For the listing below, return the line containing "Team (46, 264)", the line containing "[Link to club's homepage] (23, 84)", and all lines in between, exactly as written and nothing else.

▶ **Raw data**:
##########
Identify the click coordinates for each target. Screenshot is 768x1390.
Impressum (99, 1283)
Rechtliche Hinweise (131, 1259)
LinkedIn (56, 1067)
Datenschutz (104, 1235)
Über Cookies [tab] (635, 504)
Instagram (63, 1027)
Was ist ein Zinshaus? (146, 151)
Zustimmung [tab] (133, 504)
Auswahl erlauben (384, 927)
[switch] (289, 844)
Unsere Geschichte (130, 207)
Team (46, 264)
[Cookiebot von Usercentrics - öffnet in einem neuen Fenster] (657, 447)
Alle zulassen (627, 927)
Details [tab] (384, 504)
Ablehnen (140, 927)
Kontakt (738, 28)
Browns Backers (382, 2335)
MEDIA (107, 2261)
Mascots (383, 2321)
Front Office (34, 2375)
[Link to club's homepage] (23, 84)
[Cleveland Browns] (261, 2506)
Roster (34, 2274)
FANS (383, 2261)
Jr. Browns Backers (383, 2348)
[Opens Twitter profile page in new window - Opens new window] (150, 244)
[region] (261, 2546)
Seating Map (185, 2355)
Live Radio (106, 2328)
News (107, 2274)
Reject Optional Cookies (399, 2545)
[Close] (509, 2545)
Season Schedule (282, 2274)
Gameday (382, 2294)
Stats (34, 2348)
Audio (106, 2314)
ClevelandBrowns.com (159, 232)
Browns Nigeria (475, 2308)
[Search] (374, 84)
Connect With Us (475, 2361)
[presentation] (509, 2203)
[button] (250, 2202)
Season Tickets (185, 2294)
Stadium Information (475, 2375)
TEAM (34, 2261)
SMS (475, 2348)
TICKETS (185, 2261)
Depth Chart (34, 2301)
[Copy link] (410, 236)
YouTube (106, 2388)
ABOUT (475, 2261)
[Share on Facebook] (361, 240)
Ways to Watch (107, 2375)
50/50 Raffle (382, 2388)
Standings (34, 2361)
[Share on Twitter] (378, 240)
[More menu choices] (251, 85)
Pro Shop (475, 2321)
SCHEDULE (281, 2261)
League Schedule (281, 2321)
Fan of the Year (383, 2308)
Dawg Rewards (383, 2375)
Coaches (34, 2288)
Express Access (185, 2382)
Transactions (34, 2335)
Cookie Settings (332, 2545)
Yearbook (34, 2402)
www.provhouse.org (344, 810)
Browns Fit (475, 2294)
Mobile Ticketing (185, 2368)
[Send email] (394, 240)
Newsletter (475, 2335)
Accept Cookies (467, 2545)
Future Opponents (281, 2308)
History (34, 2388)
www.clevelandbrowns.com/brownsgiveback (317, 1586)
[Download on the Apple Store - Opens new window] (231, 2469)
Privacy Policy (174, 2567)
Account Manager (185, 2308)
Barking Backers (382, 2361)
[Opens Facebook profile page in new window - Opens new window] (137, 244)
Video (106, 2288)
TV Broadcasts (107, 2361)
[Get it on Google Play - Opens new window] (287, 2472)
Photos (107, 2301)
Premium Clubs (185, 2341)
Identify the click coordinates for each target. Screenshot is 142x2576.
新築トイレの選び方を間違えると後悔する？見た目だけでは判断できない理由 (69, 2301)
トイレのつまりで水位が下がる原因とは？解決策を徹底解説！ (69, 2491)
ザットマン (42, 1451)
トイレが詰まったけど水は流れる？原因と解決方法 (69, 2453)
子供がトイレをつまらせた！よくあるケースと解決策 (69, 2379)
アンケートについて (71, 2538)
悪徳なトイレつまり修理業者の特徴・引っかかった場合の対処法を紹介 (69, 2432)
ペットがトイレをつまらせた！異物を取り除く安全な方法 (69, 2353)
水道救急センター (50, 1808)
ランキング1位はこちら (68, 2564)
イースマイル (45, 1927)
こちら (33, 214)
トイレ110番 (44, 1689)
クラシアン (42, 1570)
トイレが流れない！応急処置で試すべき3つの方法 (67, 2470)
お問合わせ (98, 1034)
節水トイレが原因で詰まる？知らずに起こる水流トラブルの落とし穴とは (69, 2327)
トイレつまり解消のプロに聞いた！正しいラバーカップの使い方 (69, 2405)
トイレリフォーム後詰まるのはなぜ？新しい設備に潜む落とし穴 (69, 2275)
##########
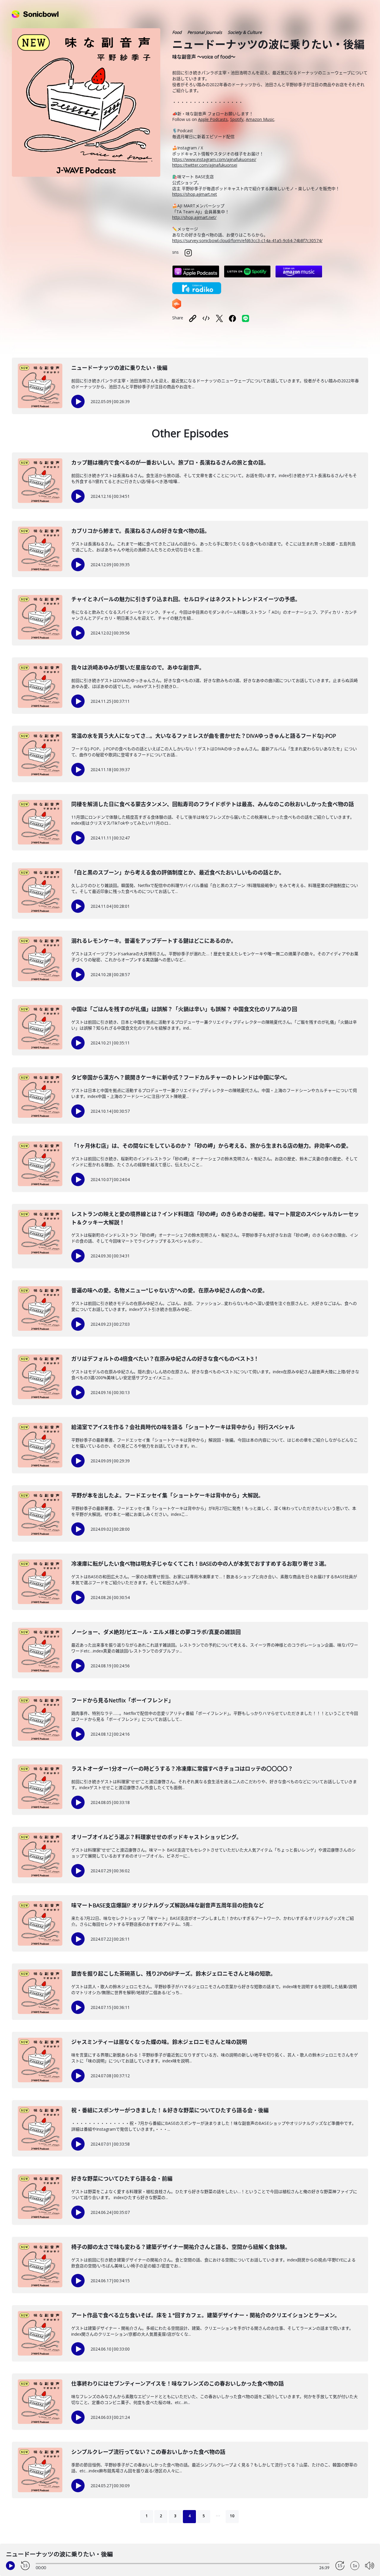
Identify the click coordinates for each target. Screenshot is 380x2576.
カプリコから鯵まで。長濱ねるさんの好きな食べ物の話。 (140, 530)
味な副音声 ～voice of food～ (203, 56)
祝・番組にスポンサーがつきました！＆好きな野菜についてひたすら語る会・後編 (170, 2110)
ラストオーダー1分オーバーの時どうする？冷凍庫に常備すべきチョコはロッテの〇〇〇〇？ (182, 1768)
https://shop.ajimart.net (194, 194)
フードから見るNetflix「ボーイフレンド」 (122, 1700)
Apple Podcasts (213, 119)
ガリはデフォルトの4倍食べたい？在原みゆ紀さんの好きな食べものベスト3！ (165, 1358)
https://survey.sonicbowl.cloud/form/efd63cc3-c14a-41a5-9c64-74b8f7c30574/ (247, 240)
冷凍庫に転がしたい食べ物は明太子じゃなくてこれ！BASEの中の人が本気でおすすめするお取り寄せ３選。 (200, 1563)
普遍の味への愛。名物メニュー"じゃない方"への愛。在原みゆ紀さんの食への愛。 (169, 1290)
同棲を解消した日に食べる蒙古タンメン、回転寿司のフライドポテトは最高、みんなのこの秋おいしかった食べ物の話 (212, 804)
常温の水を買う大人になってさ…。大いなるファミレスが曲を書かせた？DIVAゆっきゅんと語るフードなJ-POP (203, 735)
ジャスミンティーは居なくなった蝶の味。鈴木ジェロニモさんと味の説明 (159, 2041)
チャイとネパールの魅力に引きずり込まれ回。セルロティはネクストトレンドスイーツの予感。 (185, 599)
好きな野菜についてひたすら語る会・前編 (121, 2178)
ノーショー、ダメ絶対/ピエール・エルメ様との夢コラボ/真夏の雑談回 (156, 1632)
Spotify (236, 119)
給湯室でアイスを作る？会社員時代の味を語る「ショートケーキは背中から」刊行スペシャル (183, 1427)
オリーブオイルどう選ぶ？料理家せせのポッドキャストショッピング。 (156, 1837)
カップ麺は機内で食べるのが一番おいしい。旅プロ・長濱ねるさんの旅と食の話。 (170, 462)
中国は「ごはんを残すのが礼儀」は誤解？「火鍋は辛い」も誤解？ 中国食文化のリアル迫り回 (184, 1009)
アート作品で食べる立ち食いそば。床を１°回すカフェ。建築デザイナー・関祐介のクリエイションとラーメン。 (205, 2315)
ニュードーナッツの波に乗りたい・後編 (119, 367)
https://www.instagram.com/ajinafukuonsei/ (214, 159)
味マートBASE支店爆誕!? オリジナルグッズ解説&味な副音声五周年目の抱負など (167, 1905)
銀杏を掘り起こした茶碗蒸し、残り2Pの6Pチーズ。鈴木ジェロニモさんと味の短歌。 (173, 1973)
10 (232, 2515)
##########
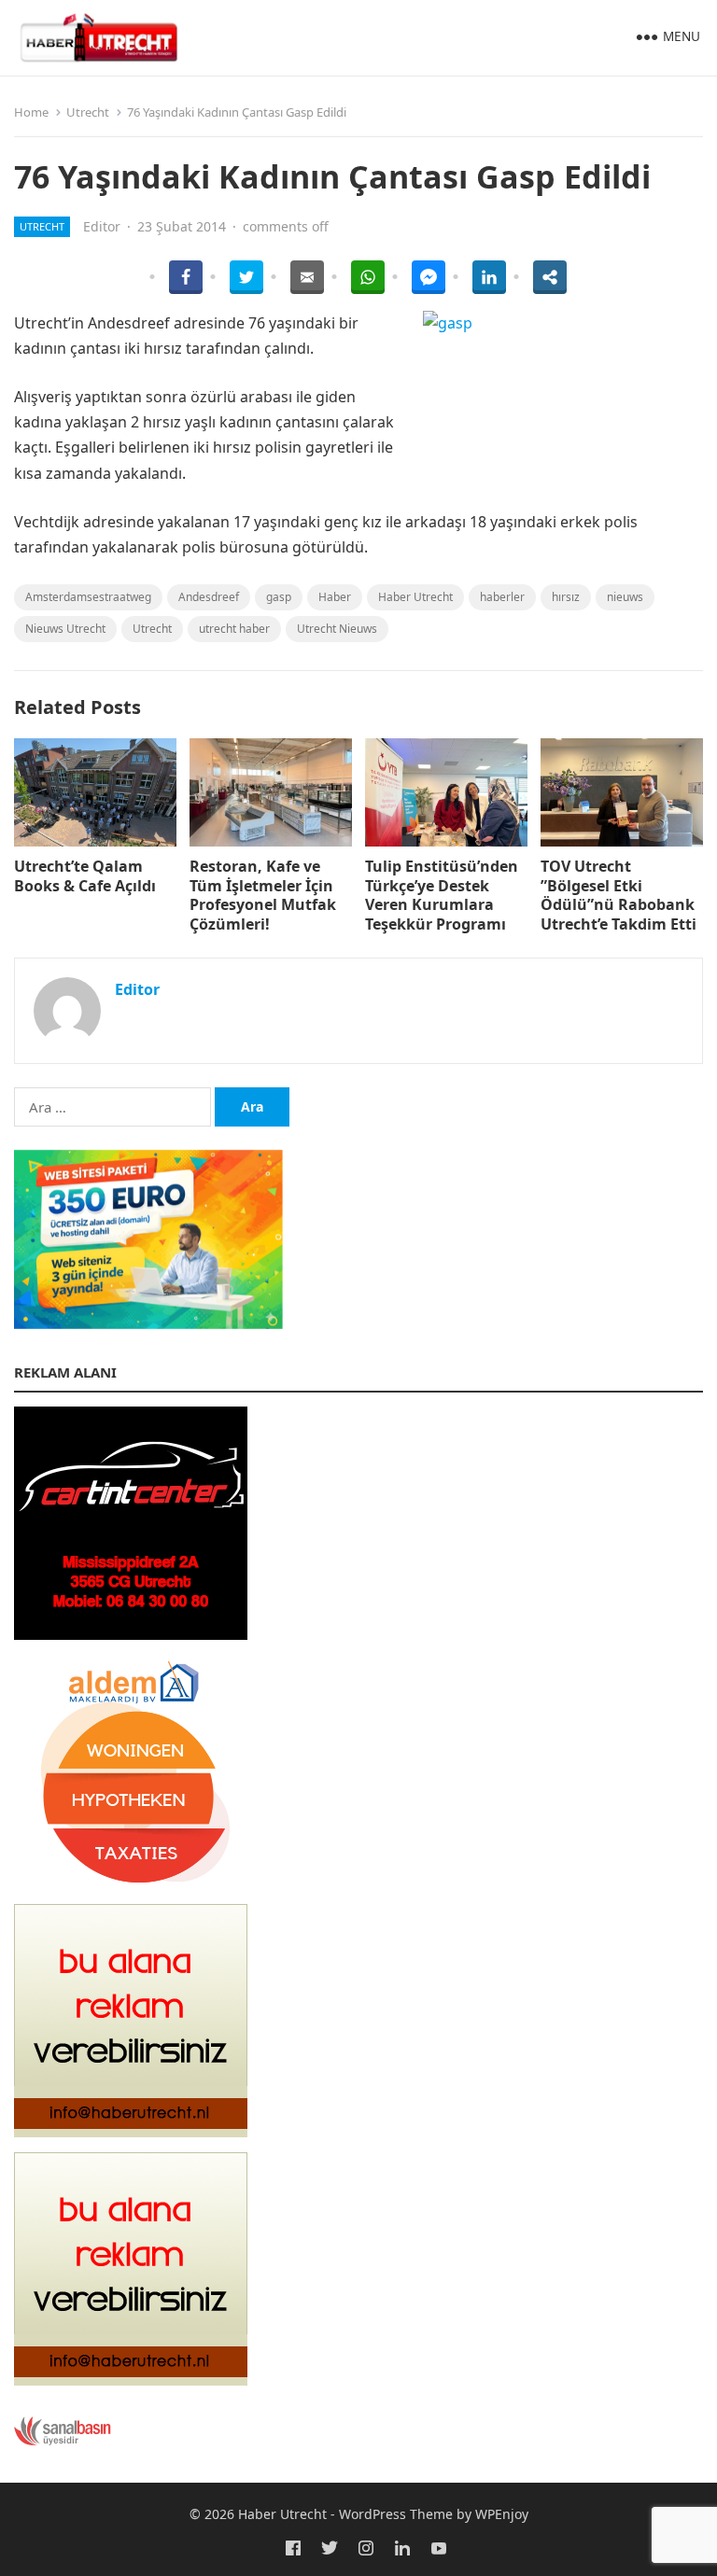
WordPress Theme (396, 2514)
##########
▶ **Answer for this exercise**:
Team (46, 264)
[Cookiebot von Usercentrics - öffnet in einem neuen Fenster] (657, 447)
Alle zulassen (627, 927)
Details [tab] (384, 504)
Ablehnen (140, 927)
Kontakt (738, 28)
Browns Backers (382, 2335)
MEDIA (107, 2261)
Mascots (383, 2321)
Front Office (34, 2375)
[Link to club's homepage] (23, 84)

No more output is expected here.